The additions of Saudi stocks to global benchmarks will take place in phases over the next year or two. About $15 billion is expected to flow into Saudi Arabia’s stock market from passive investors alone once the kingdom is fully included in the FTSE Russell and MSCI benchmarks, according to Tadawul, the Saudi stock exchange.
“The inclusion into these preeminent indices is a testament to growing investor confidence in the Saudi market and reflects the successful implementation of far-ranging capital market reforms,” Khalid Al Hussan, CEO of Tadawul, said in a statement.
Saudi Arabia’s upgrade to emerging market status comes despite sharp criticism of the kingdom following the October 2018 death and dismemberment of Jamal Khashoggi. The Washington Post columnist was critical of the Saudi government. The CIA concluded that Saudi Crown Prince Mohammed bin Salman personally ordered Khashoggi’s murder.

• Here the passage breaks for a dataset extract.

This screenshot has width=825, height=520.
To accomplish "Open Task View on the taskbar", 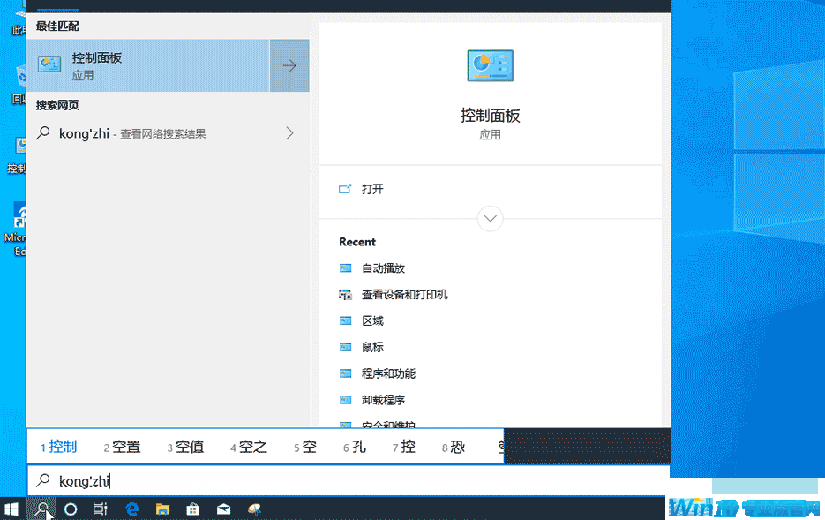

FTSE Russell declined to comment on whether it reconsidered including Saudi Arabia following the Khashoggi murder. S&P did not respond to a request for comment.
Saudi stocks took a hit during the backlash over the Khashoggi murder. The iShares MSCI Saudi Arabia ETF (KSA) fell sharply last fall but has since rebounded. The ETF is up 12% so far this year.
DuPont Capital’s Zipf said that the Khashoggi controversy has made Saudi Arabia a trickier place to invest in.
“It increased the political risk,” he said.
Steps to modernize Saudi Arabia
Index providers like S&P and MSCI typically decide to include countries in emerging market benchmarks due to capital market reforms.
“That’s the primary driver. It’s a separate issue from ethical or other feelings,” Zipf said.
Saudi Arabia has sought to diversify its oil-dependent economy through a bold reform program known as Vision2030. The plan aims to reduce Saudi Arabia’s unemployment and build up the country’s industrial, tourism and entertainment industries.
Vision2030 has also included social reforms, including ending the kingdom’s controversial ban on women driving. That step was aimed in part at encouraging more women to enter Saudi Arabia’s workforce.
“Across the board, they are trying to take steps to modernize the economy,” said Dan Petruzzi, DuPont’s senior equity analyst.